The high cost of semiconductor processing makes it desirable to verify the correctness of a large 
custom digital integrated circuit before it is fabricated. Although circuit simulators are usually 
used to analyze small pieces of the design, they can't be used to simulate entire integrated circuits 
(having potentially millions of transistors) because their algorithms are inefficient and require 
execution times which grow superlinearly with circuit size. Nonetheless there is a need to verify 
at least the logical functionality of the entire design to confirm that no errors are made when the 
pieces are assembled. 

To satisfy this need much work has gone into trying to accelerate circuit simulation[l, 4, 9]; 
and speedups of two orders of magnitude over SPICE have been reported. In contrast, we attempt 
to increase the accuracy of a switch-level simulator, Rsim[10]. This approach is attractive because 
switch-level simulators achieve speedups of over 3 orders of magnitude for small circuits. For 
large circuits the speedups are virtually unbounded, being determined by the amount of latency in 
the circuit under simulation. 

Limitations of the switch-level approach must be addressed. Although Rsim is useful for 
predicting the first order behavior of most digital MOS circuits, the simple switched-resistor model 
is inadequate for MOS circuits which are more "analog" in nature (for example RAM sense 
amplifiers) and for most BiCMOS and ECL circuits. We observe that Rsim's switched-resistor 
model is just one particular piecewise linear model and that Rsim can be modified to allow other 
more general piecewise linear models 1 . Multiple models of varying degrees of sophistication are 
provided allowing the user to make different speed vs accuracy tradeoffs for different parts of the 
integrated circuit. Comparisons with existing switch-level and circuit-level simulators reveal that 
our simulator, Mom[5], approaches the speed of switch-level simulators when the simplest transistor 
models are used. When more complex models are used Mom is able to handle sophisticated CMOS, 
BiCMOS and ECL circuits, which are beyond the capabilities of existing switch-level simulators. 

2 Rsim's algorithm 

Since Mom uses the same basic algorithm as Rsim we will briefly review it here. Rsim approximates 
the behavior of MOS transistors using the switched-resistor model (Figure 1). This consists of 
the series combination of a resistor and a voltage controlled switch. If the gate voltage, V g , of an 
NMOS (PMOS) transistor is at a logic level high (low) then the switch is closed and the transistor 
may be replaced by a resistor. Otherwise the switch is open and the transistor is an open circuit. 
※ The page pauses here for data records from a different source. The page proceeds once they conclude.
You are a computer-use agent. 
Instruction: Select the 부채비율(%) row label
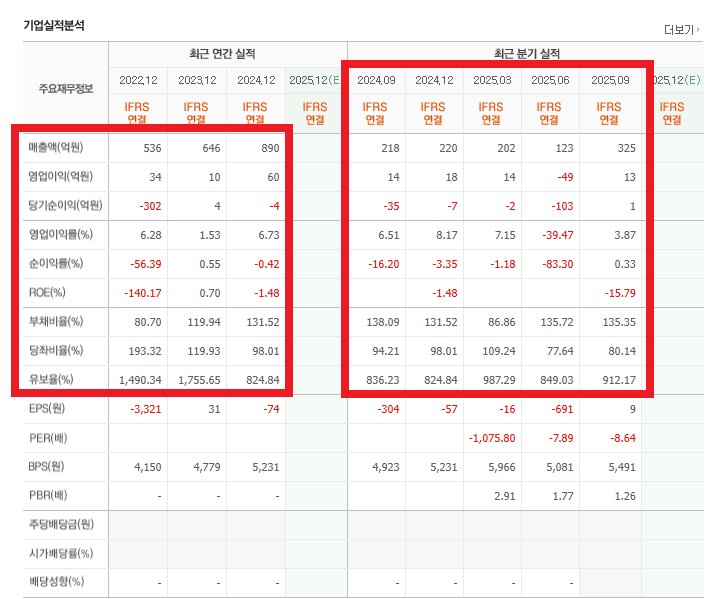click(56, 322)
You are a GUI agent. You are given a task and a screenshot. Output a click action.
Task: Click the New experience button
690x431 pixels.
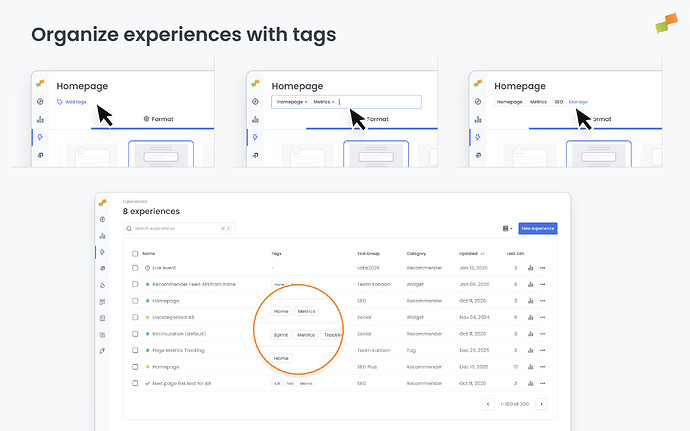coord(537,228)
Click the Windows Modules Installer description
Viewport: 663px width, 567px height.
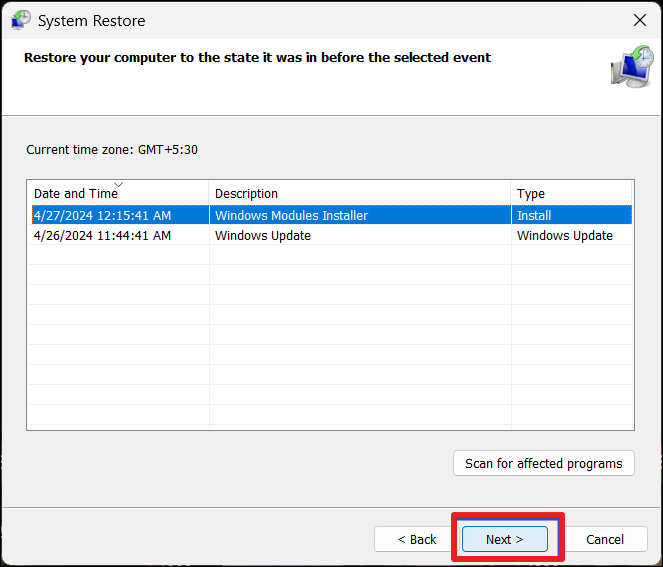(291, 215)
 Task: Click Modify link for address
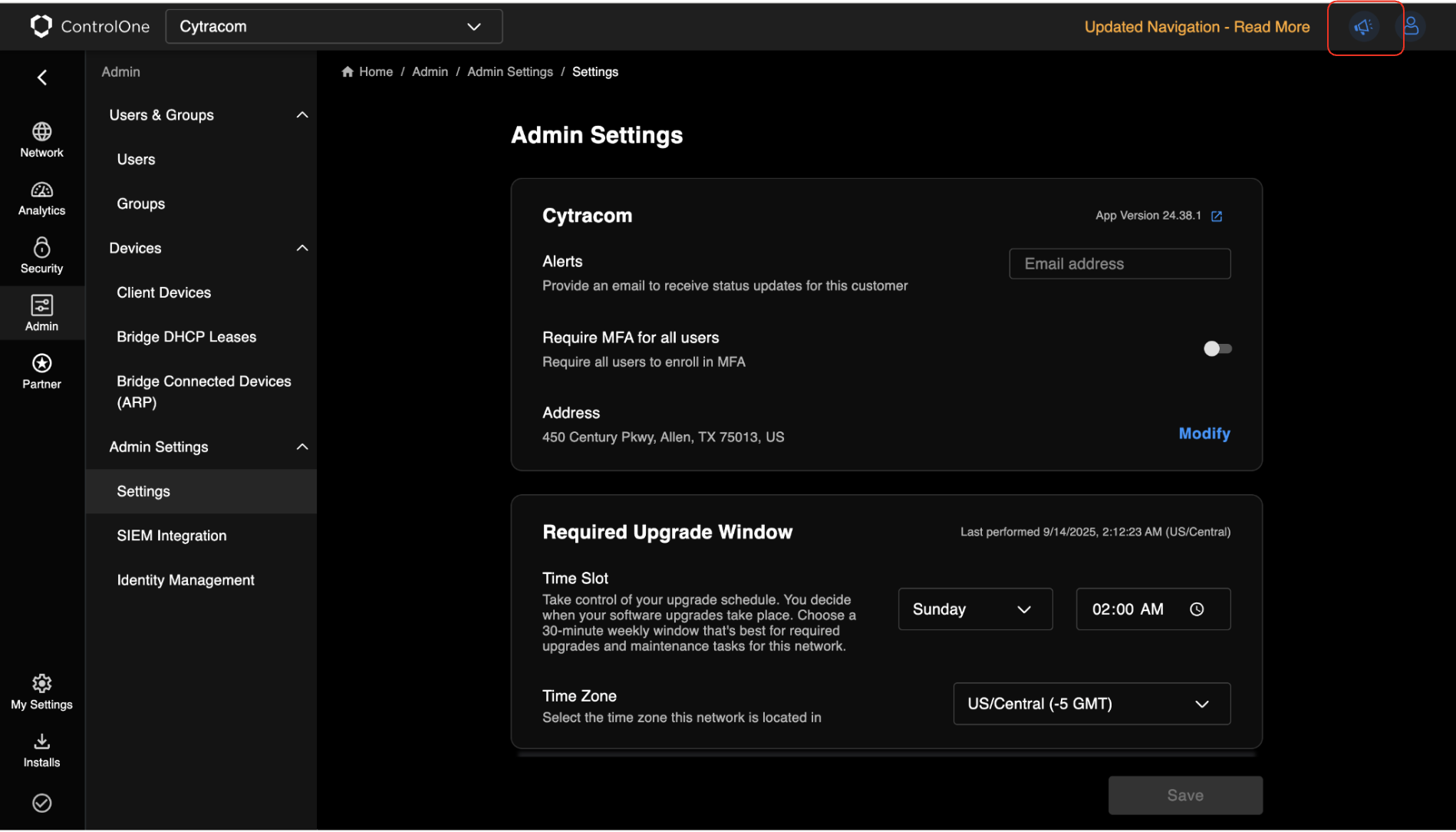coord(1204,434)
When a node changes value (node in in Figure 2) all transistors with a gate attached to the node 
will switch and Rsim must determine the response of all subcircuits containing those transistors. 
The subcircuits, known as "stages" or "clusters", are identified by finding all nodes connected to 
the source or drain of the switching transistor along some path of "on" transistors. In Figure 2 
clusters X and Y need to be analyzed as a result of node in changing (cluster Z will be analyzed 

'Our approach was inspired by Pillage[7] who first suggested the combination of Asymptotic Waveform Evaluation 
with piecewise linear models as the basis of a new kind of circuit simulator. A circuit simulator built upon those 
principles demonstrates speedups over SPICE of a factor of 6[3]. We extend that approach by giving up the full 
generality of a circuit simulation in order to achieve greater efficiency.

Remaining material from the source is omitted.